I was thinking about York Road and the Shell/Elizabeth House developments. It was commented at one of the consultation meeting that it's a major thoroughfare. However we would find ways around it if it was closed, it would just take longer. I actually sat planning a route in my head during the meeting!
We really need to be (IMHO) braver on closing off roads, as it brings life to a street. Outside of London, councils regularly pedestrianise streets. I went to Leeds city centre recently after years and years and it was somewhat bizarre to walk down streets I used to drive down, but it had created this amazing shopping area. In fact, I couldn't believe the change in the area. It was winter but not that cold and the streets were full of people and it was a really good atmosphere. Apart from the binge drinking it could have been Spain (I know, I know - and the weather). Imagine if we had BHS as a wide promenade, it would bring the street alive.
Ah, I reckon it'd be lovely to have trams down to Camberwell and the Bricklayers' Arms. Open up two areas with very poor access to reliable public transport. Unfortunately this scheme does just sound like so much wishful thinking...
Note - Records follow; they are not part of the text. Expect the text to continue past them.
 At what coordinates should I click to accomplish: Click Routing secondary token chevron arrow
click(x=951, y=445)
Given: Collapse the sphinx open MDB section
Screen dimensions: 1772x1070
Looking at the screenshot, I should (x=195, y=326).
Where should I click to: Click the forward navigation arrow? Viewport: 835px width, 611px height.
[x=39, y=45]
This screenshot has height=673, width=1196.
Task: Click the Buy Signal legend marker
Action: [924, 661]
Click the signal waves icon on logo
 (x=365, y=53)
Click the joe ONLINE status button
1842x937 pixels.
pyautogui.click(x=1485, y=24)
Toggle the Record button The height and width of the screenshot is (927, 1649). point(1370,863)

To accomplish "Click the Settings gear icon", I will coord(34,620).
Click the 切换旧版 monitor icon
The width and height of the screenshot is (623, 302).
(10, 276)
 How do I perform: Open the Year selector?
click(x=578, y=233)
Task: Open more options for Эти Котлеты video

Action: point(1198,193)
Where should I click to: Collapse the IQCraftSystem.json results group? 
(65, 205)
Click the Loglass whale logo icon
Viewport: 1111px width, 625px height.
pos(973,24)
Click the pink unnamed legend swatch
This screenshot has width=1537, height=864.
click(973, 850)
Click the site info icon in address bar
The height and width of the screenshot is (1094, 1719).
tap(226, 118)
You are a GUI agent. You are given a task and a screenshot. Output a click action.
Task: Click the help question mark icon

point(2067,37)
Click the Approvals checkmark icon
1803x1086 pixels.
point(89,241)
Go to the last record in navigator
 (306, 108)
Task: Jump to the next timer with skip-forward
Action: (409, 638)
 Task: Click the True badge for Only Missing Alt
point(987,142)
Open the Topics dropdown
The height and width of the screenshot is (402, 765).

This is an interesting idea. I'd like them to map out the entire route and then fund/build in stages (the capital cost seems reasonable and I am sure that a SWF would be interested; perhaps the Qataris who funded The Shard). There are plenty of pockets in Southwark that are effectively 'off the grid' being nowhere near a tube station and reliant on buses. The leg down the Old Kent Road could service the regenerated Aylesbury Estate/South Bermondsey, parts of New Cross and go on to Peckham. This would bring with it increased opportunities and investment.